A similar effect can be achieved without the video, using a Talk Set. You can add photos and other images to the Talk Set and make recordings introducing yourself and what they can expect.
Help students new to the school find their bearings with different resources. For younger learners a Matching Set combining photos from around the school with the sound target can help them to learn new locations. You can edit the School Connect Set to include photos from your school for them to put together into a piece of writing helping children to become familiar with different locations in school. This can serve as a great reminder of locations they may have seen on transition visits.
To help students feel part of the classroom community, they need to explore and become familiar with the routines. With younger children, you can read the School Day – Read a Book and encourage your class to discuss how their day is similar or different. Students can make their own book about school by adding pictures to illustrate a range of features particular to their own school using My School – Make a Book.
For children who struggle with change, you could use the When I Feel Worried resources to think about what they can do to help themselves feel better.
Building relationships
Starting to get to know your students is an important part of those first days and weeks of a new year. To help children get started and avoid the fear of the blank page, try out these resources.
The This Is Me Clicker Board prompts students for some basic information about themselves. They can add a photo or draw a picture of themselves using the paint tool to complete the mind map. Turn this into an ice breaker activity by changing the title to "Interview me". You can then pair children together and ask them to fill in the other student’s information. Help the class get to know each other by then displaying their mind maps on the board before a picture’s been added and ask children to guess who in the class it’s describing.
The My Favorite Things and My Spare Time Connect Sets help children to write about the things that interest them. They can choose from the options provided in each grid. Alternatively, they can use the structure to support their writing and add in details more specific to themselves. The information gained from My Spare Time, in particular, can be invaluable in identifying students who might need more literacy support, students who might get along well together, or students who might need more support making friends.

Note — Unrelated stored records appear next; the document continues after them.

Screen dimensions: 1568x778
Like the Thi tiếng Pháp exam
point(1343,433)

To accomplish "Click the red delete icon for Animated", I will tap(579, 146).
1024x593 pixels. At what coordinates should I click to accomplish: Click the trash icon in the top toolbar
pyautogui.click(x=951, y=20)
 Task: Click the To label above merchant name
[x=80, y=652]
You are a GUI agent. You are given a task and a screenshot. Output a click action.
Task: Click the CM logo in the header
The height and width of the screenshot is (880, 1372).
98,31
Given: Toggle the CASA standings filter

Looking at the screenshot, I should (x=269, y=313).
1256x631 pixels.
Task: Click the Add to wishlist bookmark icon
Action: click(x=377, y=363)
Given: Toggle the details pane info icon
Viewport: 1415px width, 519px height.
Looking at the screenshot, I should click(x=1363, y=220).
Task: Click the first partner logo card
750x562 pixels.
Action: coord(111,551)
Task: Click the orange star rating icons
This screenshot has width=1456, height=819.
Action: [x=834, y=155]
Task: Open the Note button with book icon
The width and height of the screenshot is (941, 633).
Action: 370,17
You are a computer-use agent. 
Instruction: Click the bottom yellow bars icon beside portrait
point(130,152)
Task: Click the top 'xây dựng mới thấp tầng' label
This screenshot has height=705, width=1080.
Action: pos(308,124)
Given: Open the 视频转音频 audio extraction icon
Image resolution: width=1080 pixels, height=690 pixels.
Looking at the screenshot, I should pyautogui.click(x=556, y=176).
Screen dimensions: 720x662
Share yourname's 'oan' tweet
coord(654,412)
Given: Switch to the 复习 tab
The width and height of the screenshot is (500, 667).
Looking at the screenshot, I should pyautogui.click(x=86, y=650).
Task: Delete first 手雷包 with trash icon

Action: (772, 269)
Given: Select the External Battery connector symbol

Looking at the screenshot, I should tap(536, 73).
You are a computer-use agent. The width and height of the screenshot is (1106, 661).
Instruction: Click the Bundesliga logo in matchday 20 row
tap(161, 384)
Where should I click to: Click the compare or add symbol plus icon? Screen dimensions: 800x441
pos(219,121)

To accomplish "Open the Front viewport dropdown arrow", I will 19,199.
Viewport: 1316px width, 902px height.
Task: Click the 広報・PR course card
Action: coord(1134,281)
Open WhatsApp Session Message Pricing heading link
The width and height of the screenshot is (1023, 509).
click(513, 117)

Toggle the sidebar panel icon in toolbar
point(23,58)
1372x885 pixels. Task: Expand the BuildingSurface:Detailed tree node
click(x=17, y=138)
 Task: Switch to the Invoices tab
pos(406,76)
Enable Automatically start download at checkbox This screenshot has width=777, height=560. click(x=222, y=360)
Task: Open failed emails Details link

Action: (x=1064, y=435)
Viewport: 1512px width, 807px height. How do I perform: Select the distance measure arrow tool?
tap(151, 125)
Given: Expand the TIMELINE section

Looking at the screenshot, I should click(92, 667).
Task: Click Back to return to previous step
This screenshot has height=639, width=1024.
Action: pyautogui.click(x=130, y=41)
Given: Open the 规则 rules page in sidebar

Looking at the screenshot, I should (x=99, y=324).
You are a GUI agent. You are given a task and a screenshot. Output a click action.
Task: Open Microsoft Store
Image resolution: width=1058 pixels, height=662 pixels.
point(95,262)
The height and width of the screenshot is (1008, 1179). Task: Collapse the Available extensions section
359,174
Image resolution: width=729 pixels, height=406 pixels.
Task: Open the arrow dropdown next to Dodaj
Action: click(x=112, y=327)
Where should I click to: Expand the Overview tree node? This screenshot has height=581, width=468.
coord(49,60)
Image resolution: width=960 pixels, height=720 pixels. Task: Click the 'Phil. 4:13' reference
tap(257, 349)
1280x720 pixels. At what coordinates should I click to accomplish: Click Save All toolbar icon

There are also resources to help students to communicate their hopes and personal goals for the year ahead. The My Goals Connect Set offers starters, middles, and endings to create sentences about what they need to work on or improve at school. The Personal Goals Word Bank supports students to consider and write their own targets.
Introducing new topics
No matter what topic you’re starting with this semester, be sure to check LearningGrids for pre-made resources ready for you to use.
There are resources to support learning Social Studies, Math, and Science, as well as collections on topics such as Pirates, the Olympics, and Colors. Support different styles of writing and develop students' writing skills using resources found in the English Language Arts resource family.
Clicker Boards are perfect for checking what students already know about a topic. You can create one on any topic instantly using the spider diagram template, or the K-W-L Chart helps you to assess what students already know on the topic and what they’d like to learn.
Clicker Books are fantastic for introducing new information. With the integrated speech support, learners can research a new topic independently or in groups, or the books can be projected to allow discussion on new vocabulary.
Guide learners in writing using new vocabulary with the writing grids, easily differentiated to suit different needs and ability levels.
Matching Sets ensure success and can be used as retrieval practice for previously learned vocabulary or for a flipped learning introductory task.
These examples are for a specific topic, but there are many resources that can be applied to different subjects with Clicker 8.